Hai jam dinding, bagaimana perjalananmu memutari menit-menit yang ratusan itu? Menyenangkankah? Kalau aku,iya.

Hai sepatu lari di pojok lemari, apakah kamu menikmati momen berdua selama ratusan menit tanpa ada yang mengganggu? Seakan di dunia cuma ada kalian? Kalau aku, iya.

Hai tikus, kecoa, cicak, ulat bulu, tidak papa kalau mau tiba-tiba muncul. Seriusan, aku akan sambut dengan senyuman.

Sambil rebahan dan tentu senyum-senyum, benakku secara otomatis memutar memori tadi sore. Ketoprak, hujan, obrolan manis, dan klimaksnya adalah ketika tangan kami tidak sengaja bersentuhan tepat 10 menit lalu, sebelum akhirnya dia menancap gas motor merahnya.

Terimakasih helm Momo kesayangan, karena kamu bersedia tidak kugunakan dan hanya nangkring di bagian depan motornya, lalu terjadilah prosesi serah terima yang dibarengi persentuhan tangan kami. Tidak disengaja, tapi efeknya masih terasa sampai sekarang. Saat kejadian, seakan waktu dan semua hal di sekitarku membeku. Aneh sekali, selama ini aku kira akan muncul musik latar romantis seperti dalam adegan sinetron

Tapi ya sudahlah. Aku harus segera keramas, biar ndak panas dingin katanya.

Leo
Hari sudah gelap, adzan Maghrib sudah berkumandang lebih dari setengah jam yang lalu. Dengan tubuh wangi sabun dan rambut masih basah, kunikmati kopi buatan sendiri-kental dan pahit-sambil duduk di teras kosan. Sebatang A Mild tidak lupa aku sertakan. Mandi soreku tidak pernah sebahagia ini.

Pertanyaannya:
Apa dia betul-betul melakukan “keramas supaya ndak panas dingin” seperti yang aku minta tadi?

April
Gelap semakin menunjukkan tariannya. Aku yang sedari tadi khusyuk menontoni video lewat Youtube dibuat kaget dengan alarm smartphone yang tiba-tiba berdering nyaring : pukul 22.30. Waktunya kirim pesan untuk Mas Leo.

Ohiya, aku baru sadar kalau belum menyebut namanya sama sekali.
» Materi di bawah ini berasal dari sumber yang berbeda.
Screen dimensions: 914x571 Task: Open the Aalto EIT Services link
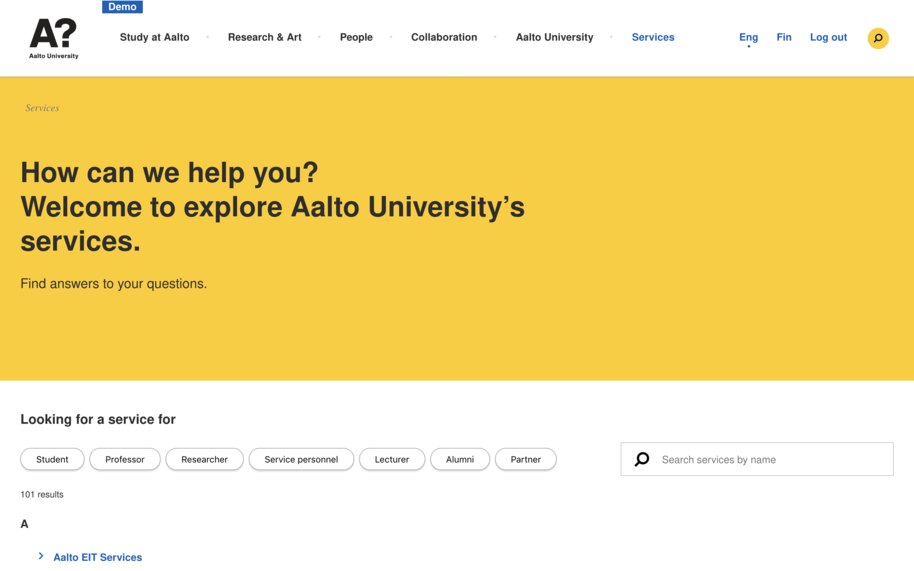click(98, 557)
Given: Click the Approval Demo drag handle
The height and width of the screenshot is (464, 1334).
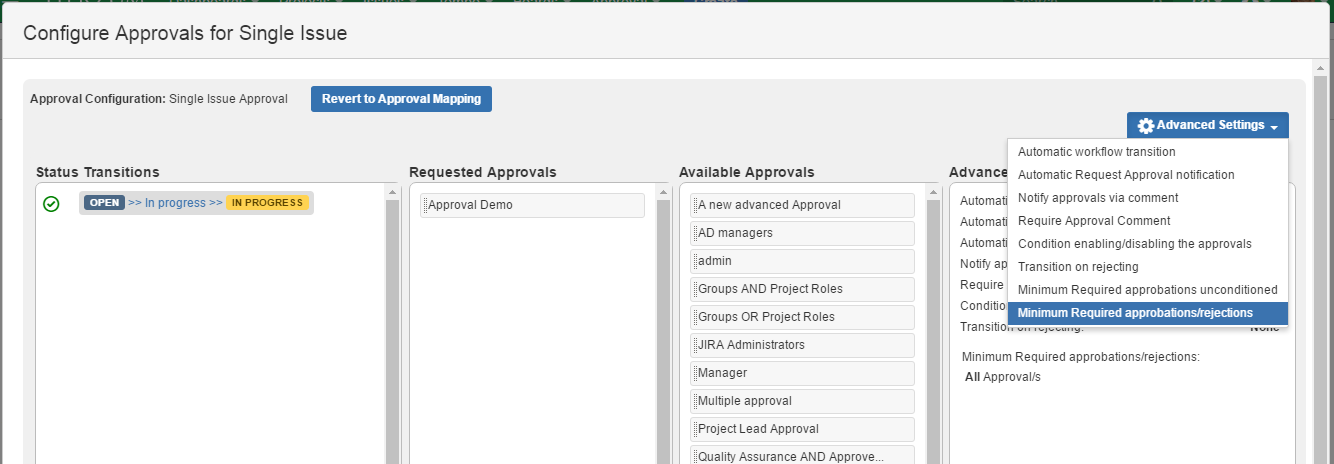Looking at the screenshot, I should point(424,205).
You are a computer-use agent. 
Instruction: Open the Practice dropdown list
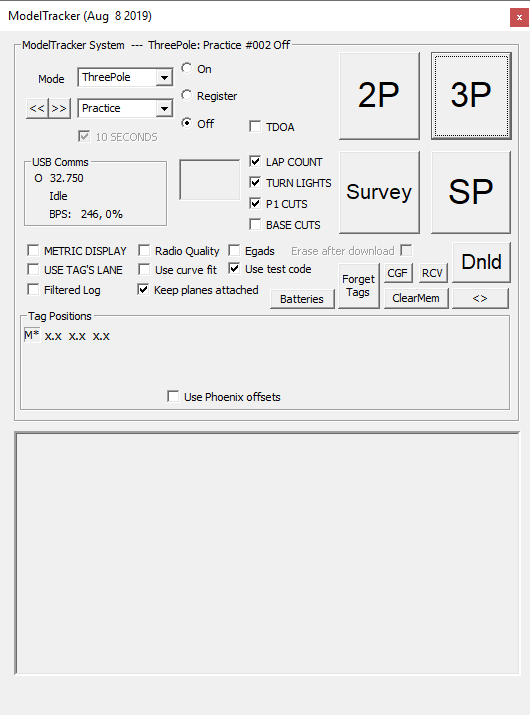tap(164, 109)
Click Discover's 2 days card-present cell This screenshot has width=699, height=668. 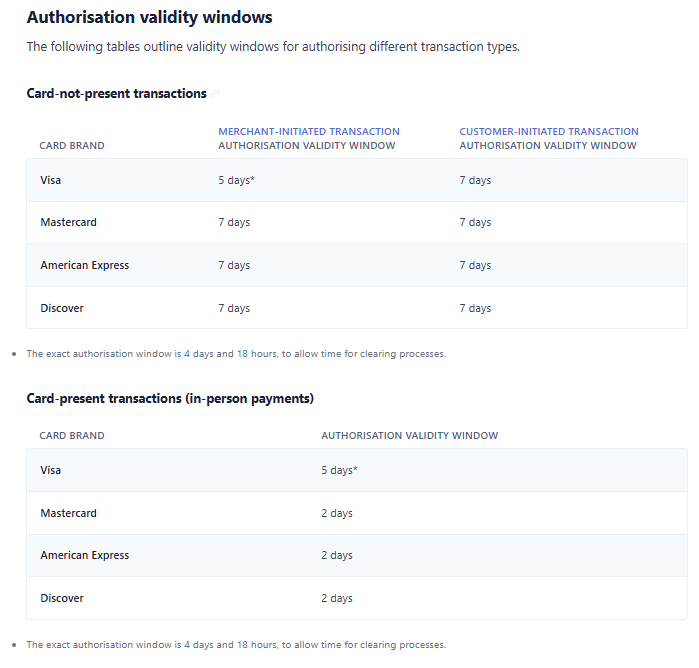point(337,598)
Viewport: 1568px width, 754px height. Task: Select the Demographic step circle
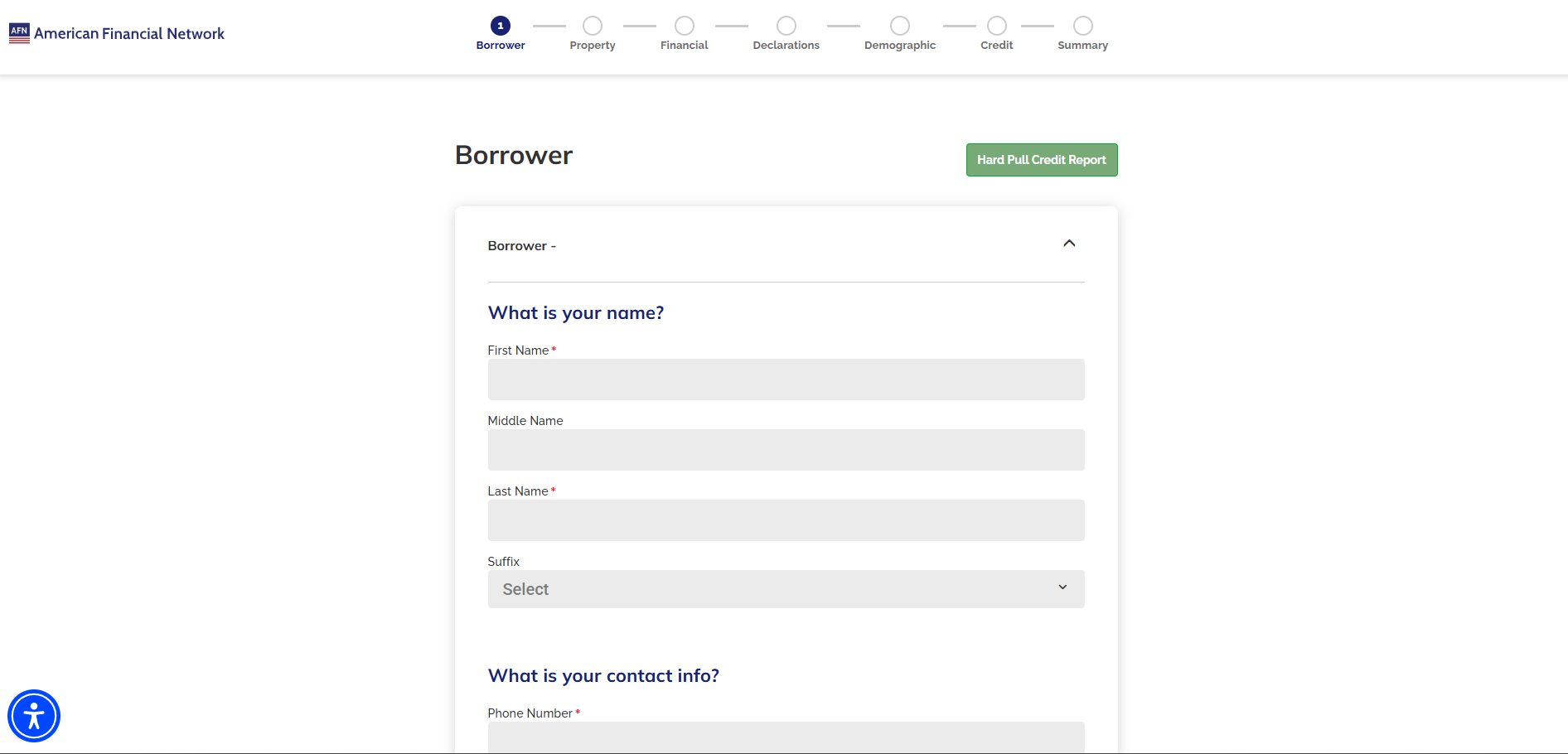tap(900, 26)
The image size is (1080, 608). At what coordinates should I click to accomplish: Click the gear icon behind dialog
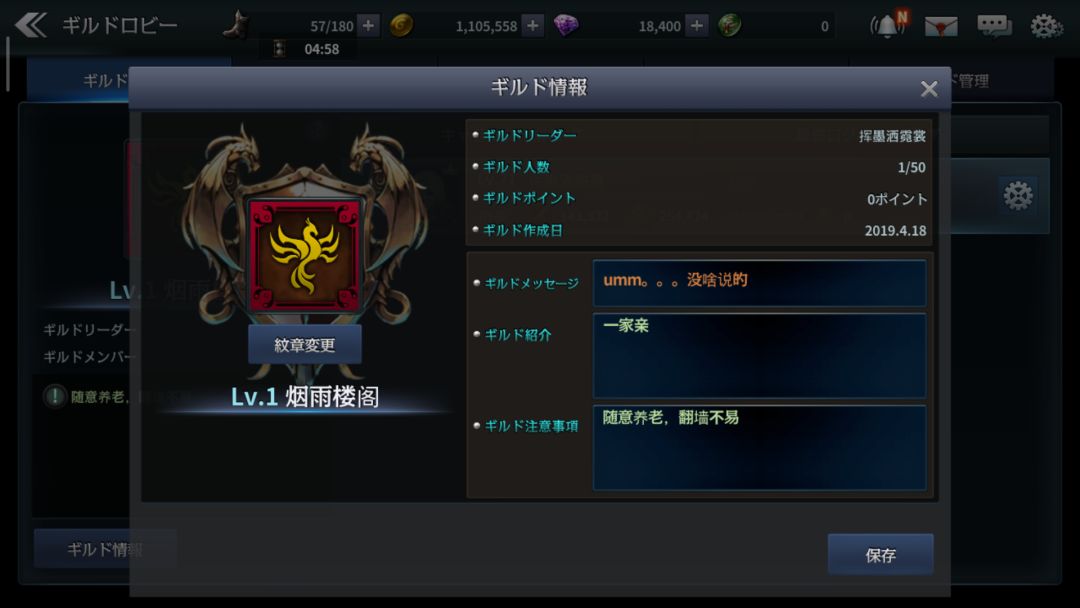click(1017, 196)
Terlalu asyik menceritakan sore manis kami, sampai bagian paling krusialnya lupa aku sertakan. Tolong dimaklumi. Namanya Leo. Biasa aku panggil “Mas Leo” atau “Mas” saja. Lelaki cemara angin ini, tidak kusangka-sangka bahwa dialah yang mampu menimbulkan reaksi dahsyat pada hormon estrogenku. Pertemuan pertama kami yang biasa-biasa saja itu ternyata menimbulkan pertemuan kedua, ketiga, keempat, kelima dan seterusnya.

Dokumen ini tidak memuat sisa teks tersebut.